But, I do think there's something to, when showrunners and producers are looking at their options, in terms of who they're going to go with, one of the things that AMC can legitimately say with regards to Netflix is, "We're going to give you more promotion of your show on our network than Netflix will," simply because Netflix is cranking out a new thing -- whether it's a movie, a television show, a limited-run series, a comedy special -- they're cranking out a new thing pretty much every day this year.
Barker: Yeah. That may be the case, certainly, for the producers. There's a little bit more visibility to some of these things. But, certainly, if Netflix is able to pay more, that speaks, too.
Hill: [laughs] That does.
Barker: Netflix has been spending wildly, and it's working out for them. I think everybody who's partnering with them is pretty happy about the money that they're paying. I think.
Hill: I would think so.
Barker: For all these things. Like anything else, you get more money getting past seasons one and two. So, having a smaller playground to compete in, AMC doesn't have the opportunity to start a new show every day. But, it's all kind of flat there, which is maybe not too bad, in an era of cord-cutting, to maintain your revenues. But, I think today's news was more relief than really demonstrating that things are rapidly improving.

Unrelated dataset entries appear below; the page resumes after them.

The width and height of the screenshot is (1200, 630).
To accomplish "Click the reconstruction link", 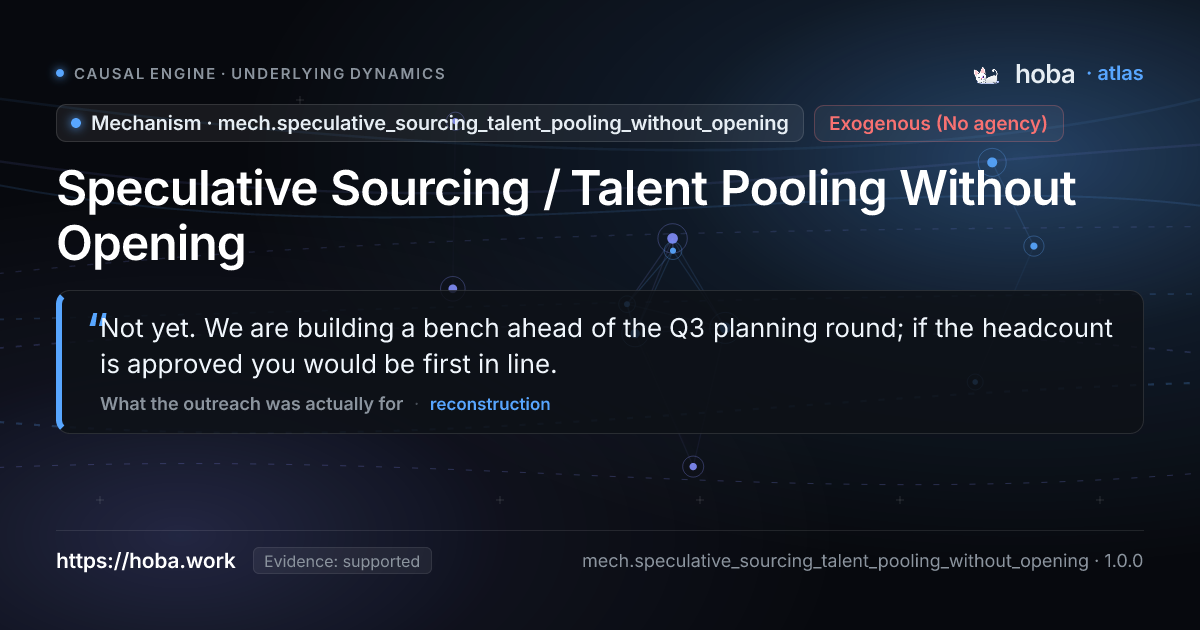I will point(490,404).
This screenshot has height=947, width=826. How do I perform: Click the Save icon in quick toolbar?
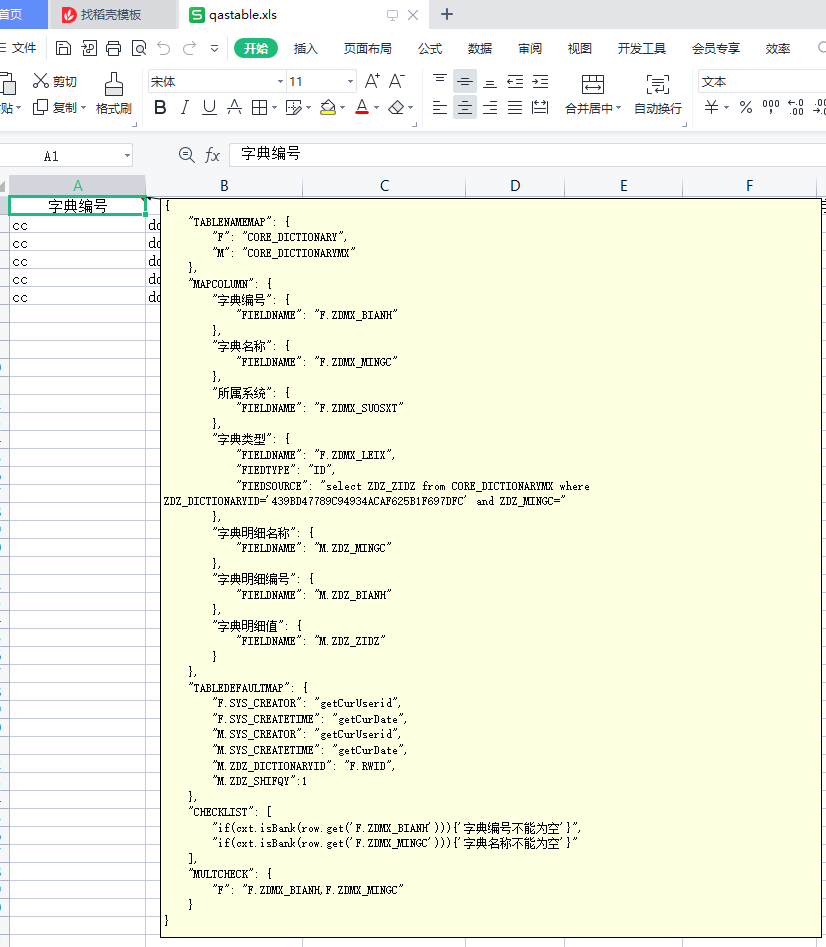[x=63, y=48]
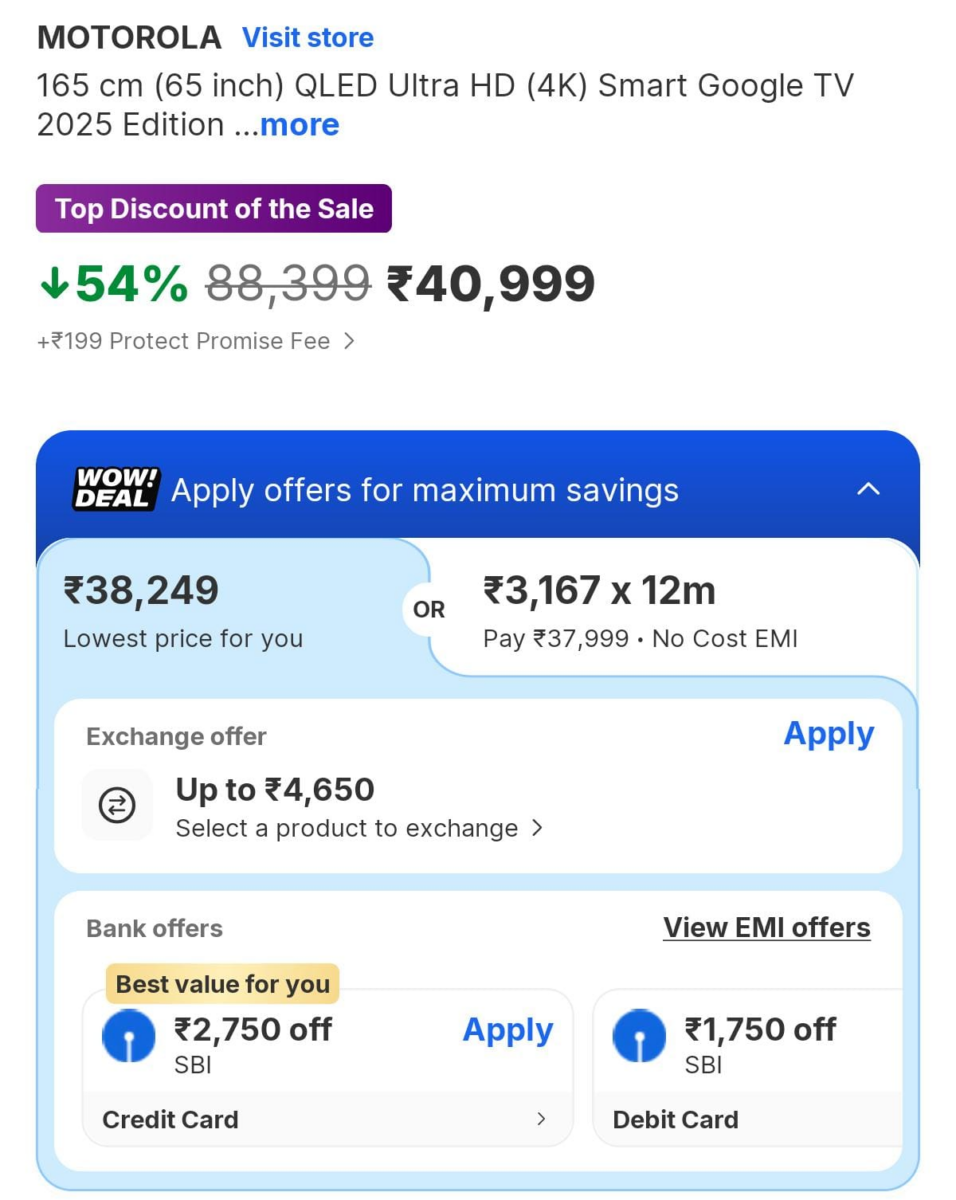Click the WOW! DEAL badge icon

click(x=116, y=490)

Hill: For anyone who thinks we've been talking about stock buybacks more than we usually do, there's a reason for that. The Wall Street Journal reporting this morning that U.S. companies are buying back their own shares at a record pace. So far, S&P 500 companies that have reported earnings for the first three months of this year have bought back $150 billion worth of their own stock.
I'm curious what your take in general is on stock buybacks, because Buffett at the Berkshire Hathaway meeting over the past weekend, generally not a fan of it, although he seems to like the fact that Apple is going to be buying back stock. I'm sure the fact that Berkshire Hathaway owns a healthy chunk of that stock has everything to do with him applauding Apple for buying back shares.
Barker: Well, they're buying the same thing he's buying, so, yeah, he has to applaud that. Apple just produces too much cash to really put it all to use. And unlike Berkshire Hathaway, where the central skill that the company has is capital allocation. Apple's central skill is not acquiring additional companies. So, buying back its own stock has worked pretty well. Historically, that's a better than average use of capital, and lower than average uses of capital are making acquisitions of companies other than your own.
So, on the whole, I think it's good. It's not surprising, given the tax cut. There's more cash. Apple brought back a lot of cash from abroad, wasn't able to put it to use there. Having brought it back, has to put it to use in some form. It's not surprising that it's stock buybacks. The tax cut in general is fueling a lot of this, as was predicted.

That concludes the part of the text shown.